## Start Raw data

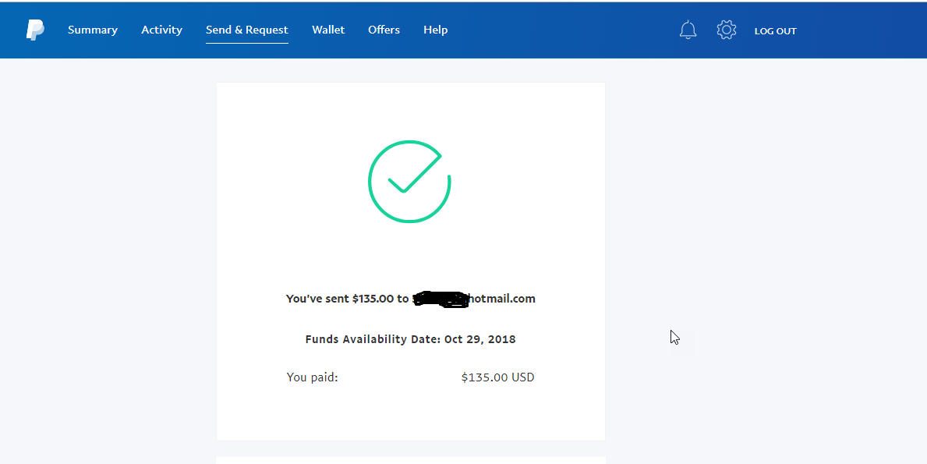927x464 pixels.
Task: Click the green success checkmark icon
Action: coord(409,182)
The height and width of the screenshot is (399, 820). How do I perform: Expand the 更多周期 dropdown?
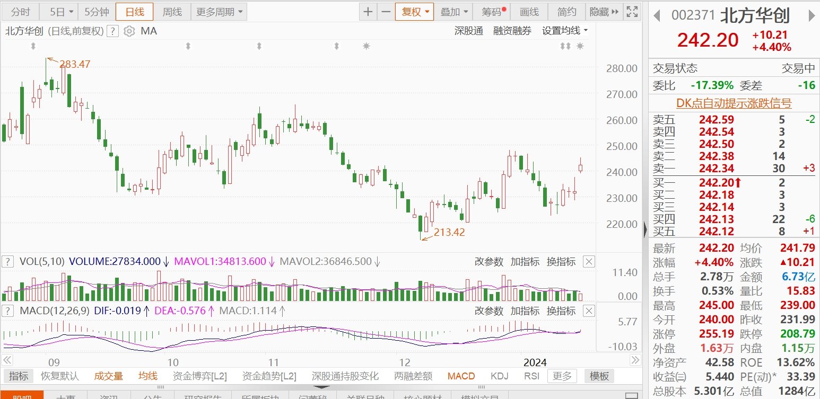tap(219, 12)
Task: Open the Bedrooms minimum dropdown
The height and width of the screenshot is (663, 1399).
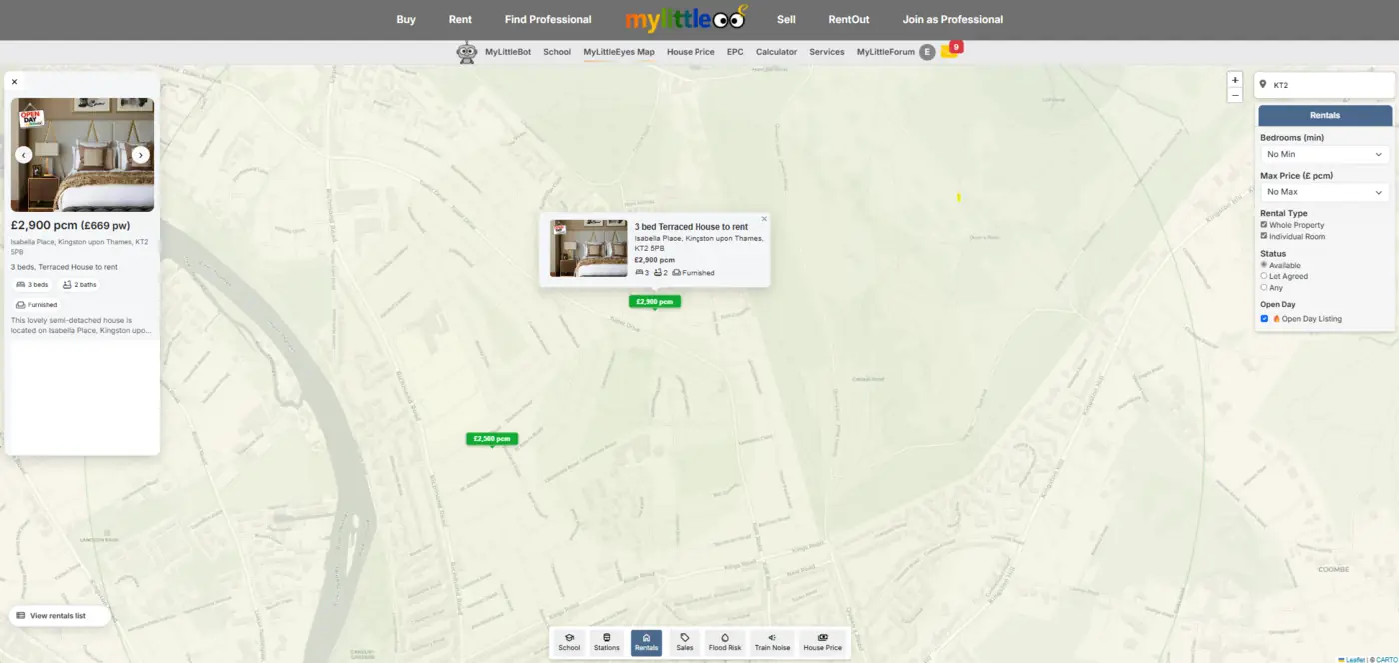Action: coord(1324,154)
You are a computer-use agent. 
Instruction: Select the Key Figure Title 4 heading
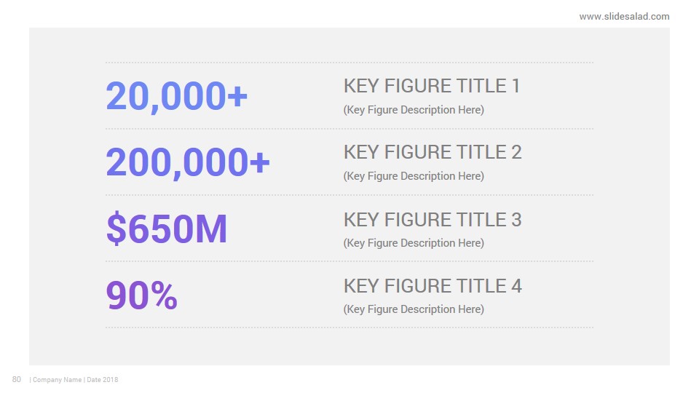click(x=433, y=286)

## End Raw data

### Instruction
Write out the part of the rows that opens with the line containing "Task: Open the Bedrooms minimum dropdown" and runs to the end of the rows, replacing "dropdown" with "menu" and changing nothing else. Leave the pictures out of your answer.

### Exercise answer
Task: Open the Bedrooms minimum menu
The height and width of the screenshot is (663, 1399).
Action: coord(1324,154)
You are a computer-use agent. 
Instruction: Select the Key Figure Title 4 heading
click(x=433, y=286)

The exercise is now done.